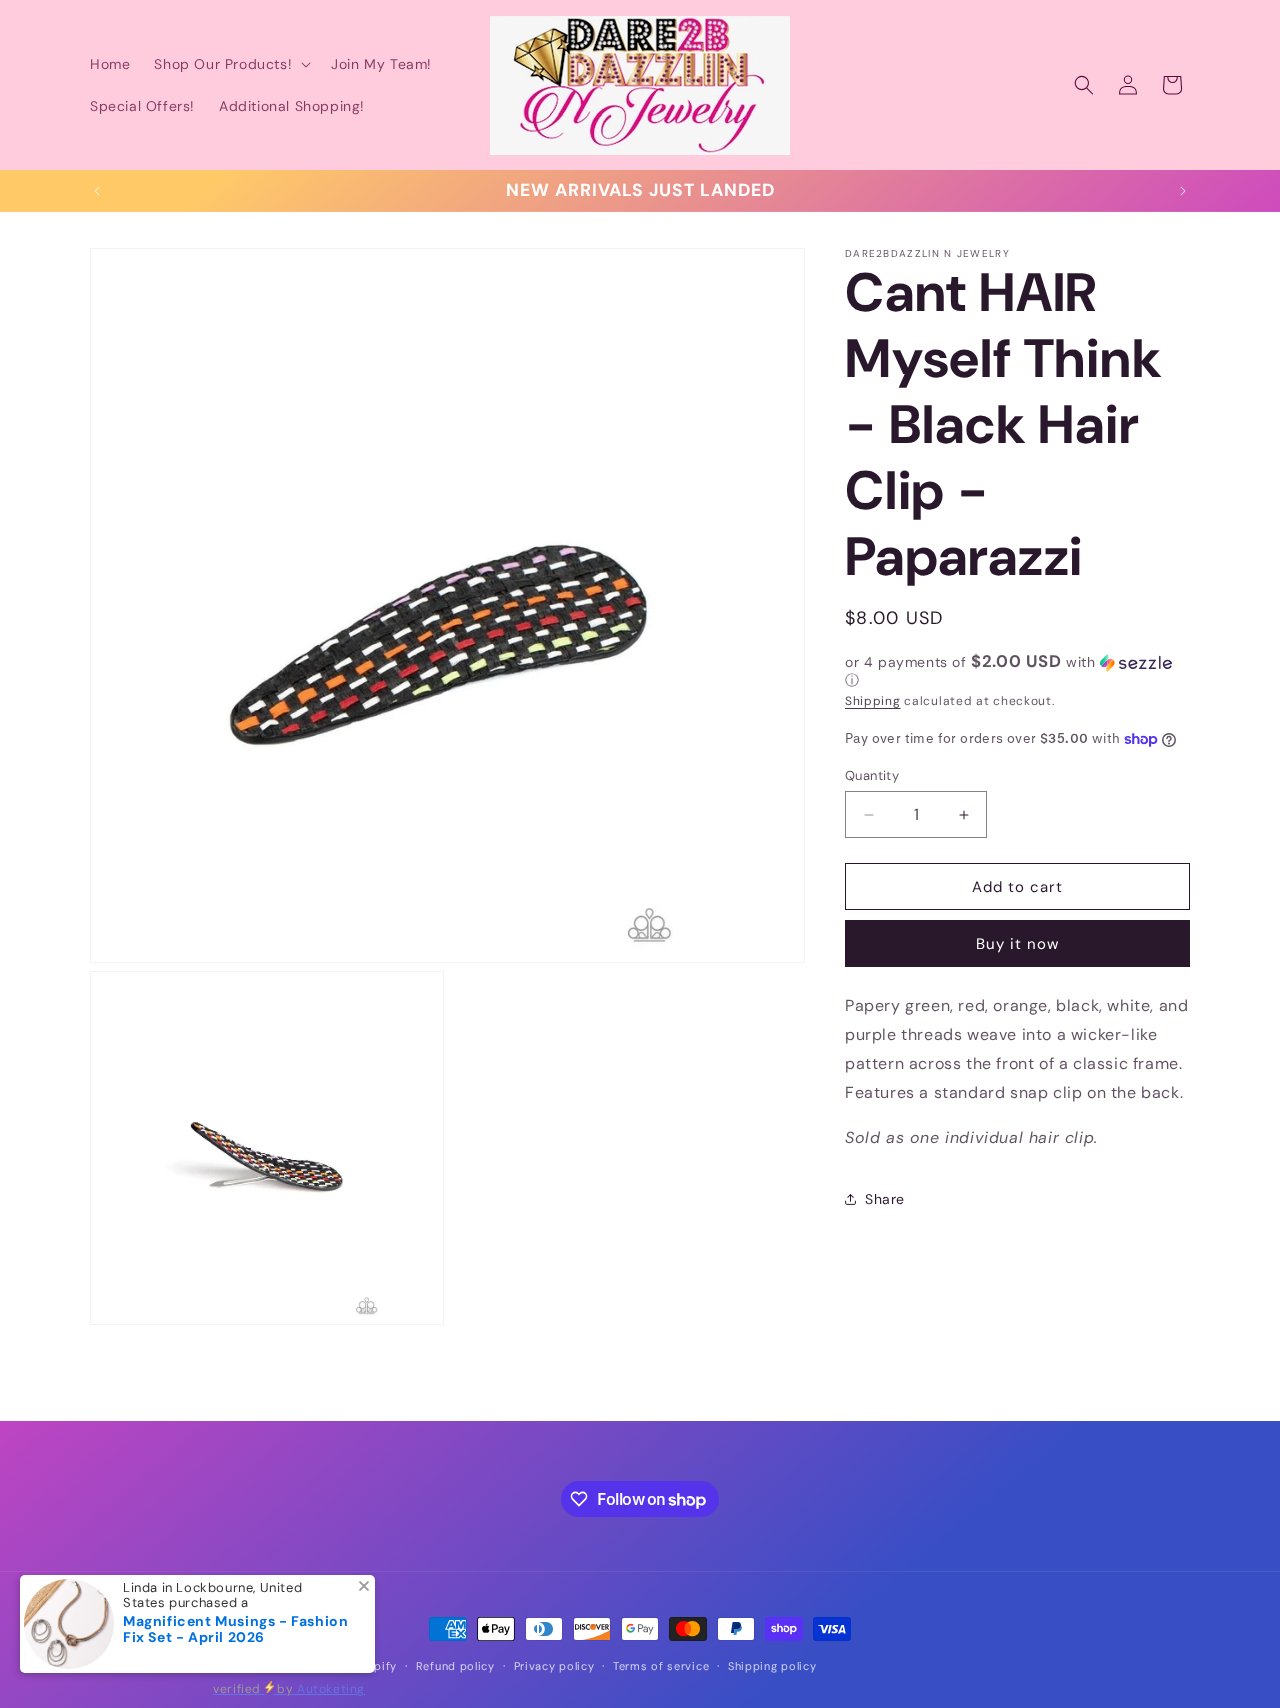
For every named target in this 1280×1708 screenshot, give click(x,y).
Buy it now (1017, 944)
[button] (230, 64)
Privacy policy (554, 1666)
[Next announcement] (1183, 191)
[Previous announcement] (97, 191)
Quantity (872, 775)
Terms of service (661, 1666)
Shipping (873, 701)
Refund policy (455, 1666)
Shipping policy (772, 1666)
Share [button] (885, 1199)
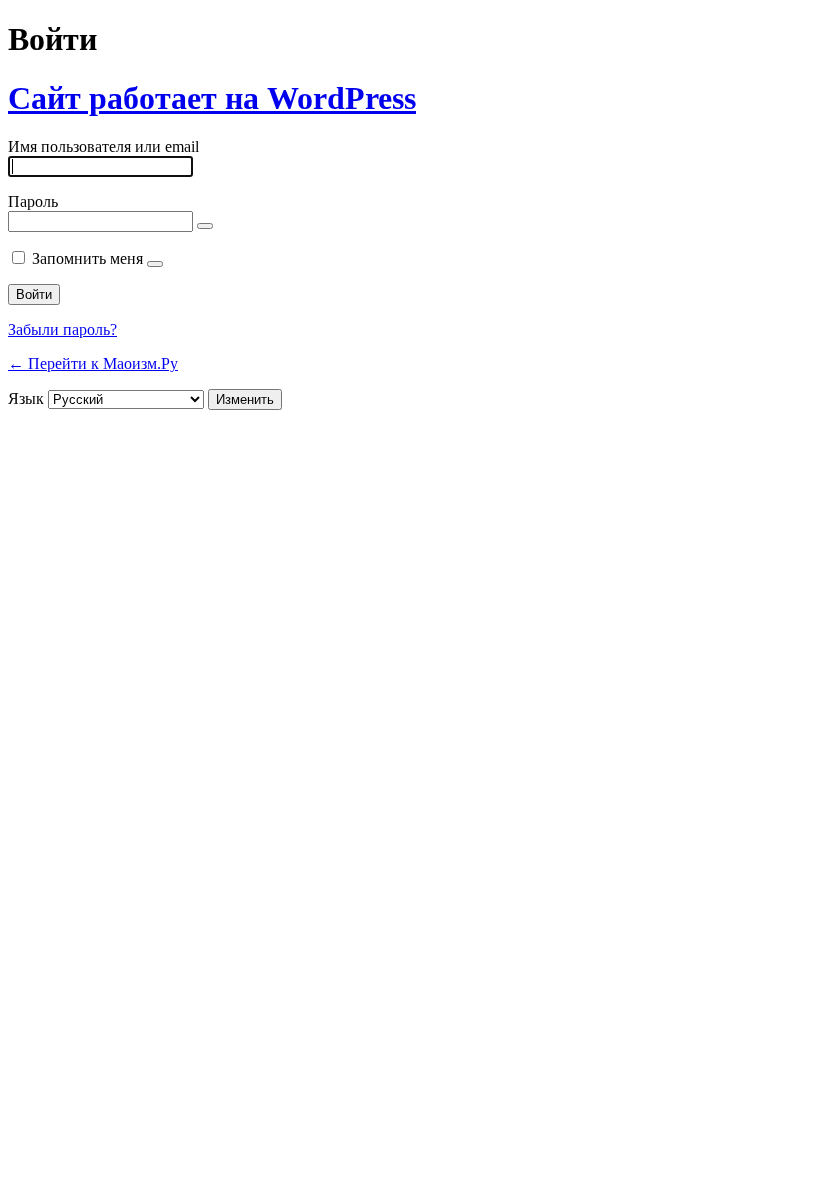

=======

**ABOUT THIS EXERCISE**
When a line in the material includes the word "announcement", copy it out.

**OUTPUT FOR THIS EXERCISE**
[Next announcement] (1183, 191)
[Previous announcement] (97, 191)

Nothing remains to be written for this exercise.